* **Excerpt to read**

# Sad story--that eventually gets to a tad question...



## c'est ma (Sep 11, 2004)

Well, I am so dejected I can hardly write this, but do need some info so won't put it off any longer.

This past Saturday, I returned from MWFF feeling exhilarated and exhausted. My son & his g/f, who had accompanied me, came in for a bit to look over our new purchases and take a peek at my intermedius trio, which had just moved 3 more tads to canisters. Both males were calling robustly and my son remarked that the "come feed this tad" call seemed significantly different from the other calls he'd heard from them...Late that night, after my son & his g/f had left to go back up to college, I noticed 2 snails in the viv--the first in weeks--and removed them.

Sunday morning I began to notice...silence. No calling. I searched the viv, could find no males. Very unusual. By afternoon it was clear that something was out of order. I searched more thoroughly--and concluded, with terror, that the males were not in the viv...Within half an hour of frantic searching I found both dead on the living room floor...

I honestly have no idea how they got out. I am normally quite meticulous about checking frog whereabouts before opening the viv. But the only thing that seems remotely possible is that somehow they got out while I went after the snails...(It was quite late when I did this, I'd not slept well the night before--too much anticipation, I guess--the drive back from Chicago, with all the construction, was exhausting...)

I can't tell you how rotten I feel. I've raised these guys since early July of 2005, and they had just been exhibiting such spectacularly impressive breeding behavior. I'd been lost in the wonder of it all. I was astonished by the males' joint efforts to care for the tads...The silence now is nearly unbearable. I feel so guilty and depressed...

=======

Well, at least I have the female and the tads left. I try not to anthropomorphize, but I find it hard to avoid feeling sorry for her for losing her two companions and suitors. Her behavior does not seem to have changed appreciably EXCEPT--she does not appear to be feeding the tads as before.

Not surprising, I guess--I've read that the calling/luring of the males is an important part of female food-egg deposition. Last night she did deposit 2-3 eggs in the canister of the 2nd oldest tad, but she has been nowhere near the tads today.

Well, now my questions. I have 4 tads in canisters. The first is now 60 days old, not showing legs that I can see, but Bill says they're probably there...the other 3 tads are from a later clutch and are 12, 11, and 9 days post transport...The oldest is clearly eating the ffs that end up in his canister (thanks to Aaron for pointing out in his MWFF talk why some canisters seem to have no flies floating on top!); I've seen the next 2 oldest nibble at ffs but there are still several floating in their canisters. All canisters have a bottom layer of ff parts, detritus, etc. 

Can I leave the tads in the viv? If so, should I add food to their canisters? Tonight I did add 3 tadpole bites to the big guy's canister, and they seemed to disappear forthwith. 

Any input will be much appreciated.

Very sadly,


----------



## Dane (Aug 19, 2004)

That's pretty disappointing, but on the bright side (if there is one), female Intermedius are much harder to come by than males, and I'm sure a little searching should find you some replacements. As for the tads, if they seem to be developing fine where they are, I would just leave them be, adding some tad bites or algae to the canisters as you see fit.

* **Source material**
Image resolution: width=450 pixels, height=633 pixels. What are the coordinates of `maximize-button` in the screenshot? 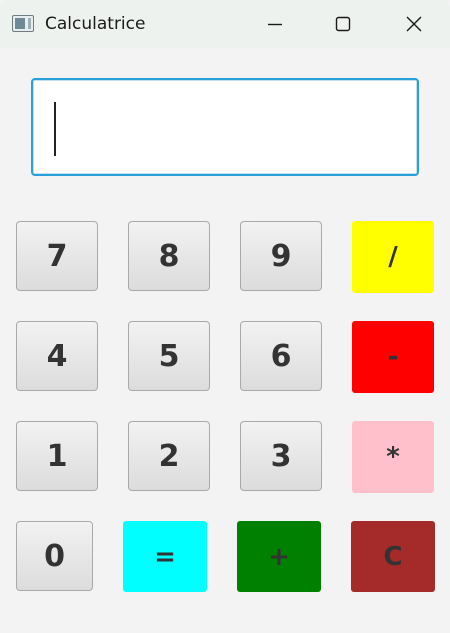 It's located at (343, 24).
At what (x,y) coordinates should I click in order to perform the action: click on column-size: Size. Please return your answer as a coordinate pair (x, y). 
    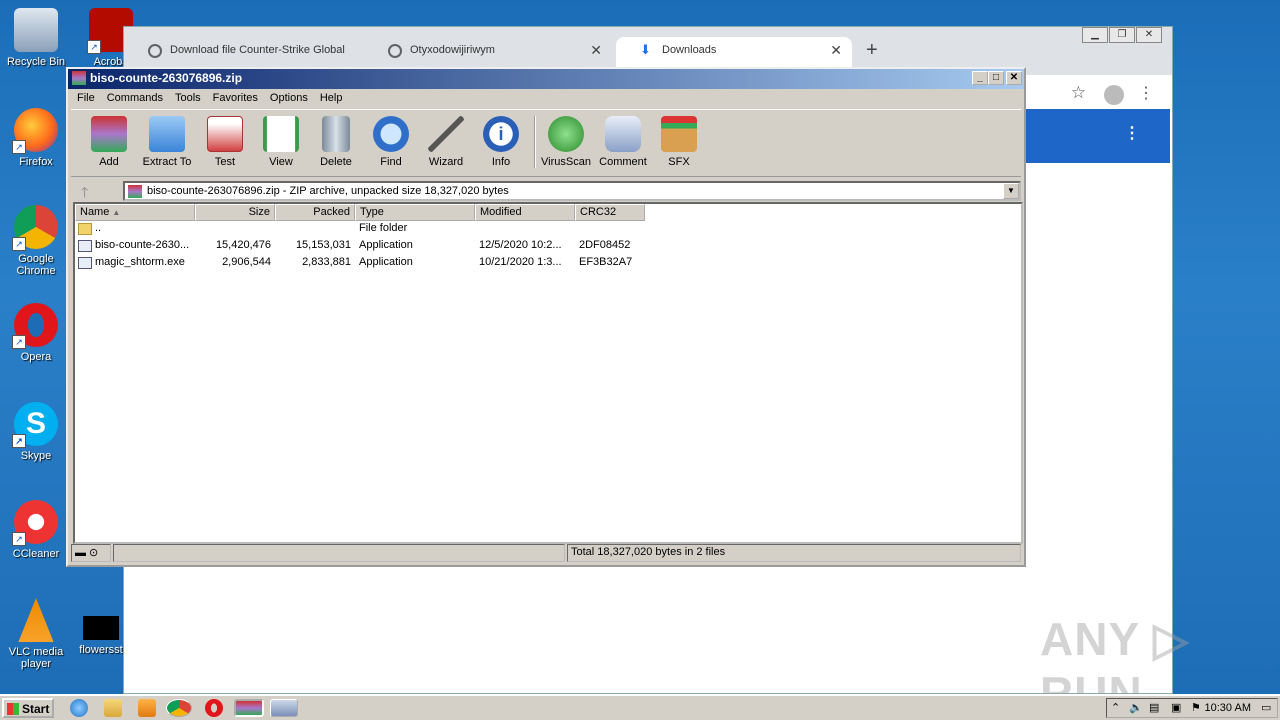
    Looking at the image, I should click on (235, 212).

* **Written task A**
Reproduce the frog forum thread word for word, everything from "Well, now my" down to "to disappear forthwith.".
* **Written task B**
In the frog forum thread, list the age given for each of the four tadpoles kept in canisters.
* **Written task C**
Continue the frog forum thread from where it stops.
The data has nothing to do with the frog forum thread.

* **Exercise result A**
Well, now my questions. I have 4 tads in canisters. The first is now 60 days old, not showing legs that I can see, but Bill says they're probably there...the other 3 tads are from a later clutch and are 12, 11, and 9 days post transport...The oldest is clearly eating the ffs that end up in his canister (thanks to Aaron for pointing out in his MWFF talk why some canisters seem to have no flies floating on top!); I've seen the next 2 oldest nibble at ffs but there are still several floating in their canisters. All canisters have a bottom layer of ff parts, detritus, etc. 

Can I leave the tads in the viv? If so, should I add food to their canisters? Tonight I did add 3 tadpole bites to the big guy's canister, and they seemed to disappear forthwith.

* **Exercise result B**
60 days old
12 days post transport
11 days post transport
9 days post transport

* **Exercise result C**
----------



## Guest (Oct 4, 2006)

i wish i had more to offer thn just a sorry  i feel for your loss. lost animals are never easy to get over and i know you were really attached to your little guys. it shows in your passion when you type about them. 

i wish i could offer advice about your tads. i can say that once i removed the tads from my vent viv, their growth rate increased exponentially. i didnt see feeder eggs, but once or twice, and only in one canister though. now that they are under my care, i know they are getting food on a regular basis. i have no control to this theory though as the three i left in the viv disapeared the day after i removed the four i did. i wonder if they were "hidden" from me since i took the others.

good luck Diane. keep your chin up and enjoy your new purchases.


----------



## elmoisfive (Dec 31, 2004)

Diane,

I'm sorry to hear about your loss...words are pretty inadequate and certainly no consolation. I'm always extremely paranoid when getting into my intermedius or imitator vivs because of the tendency of the frogs to hang out right at the top. I've taken to drafting a designated spotter to monitor for escapees if I have to do anything extensive in their vivs.

Probably the best advice I can give you is to remove the tads from the viv and raise them the rest of the way yourself. Some of this is practical...it's very easy to foul up the limited volume of water in a film cannister with exogneously added food in a way that feeder eggs and drowned FFs never seem to do. Secondly the female is not likely to be effective in raising that number of tads with feeder eggs.

Part of my rationale is psychological. While hand rearing the tads won't return your males, it will give you the ability to closely monitor their development - something that can be quite enjoyable and give you a sense of completing the task of raising them.

On the other hand, leaving the tads in the viv and allowing drowned FFs and careful addition of tadbites from time to time will work even if the tads take a bit longer to develop.

Once again, sorry to hear about your loss and wishing you the best.

Bill


----------



## c'est ma (Sep 11, 2004)

Dane, Landon, and Bill,

Thanks so much for your replies. I really appreciate them.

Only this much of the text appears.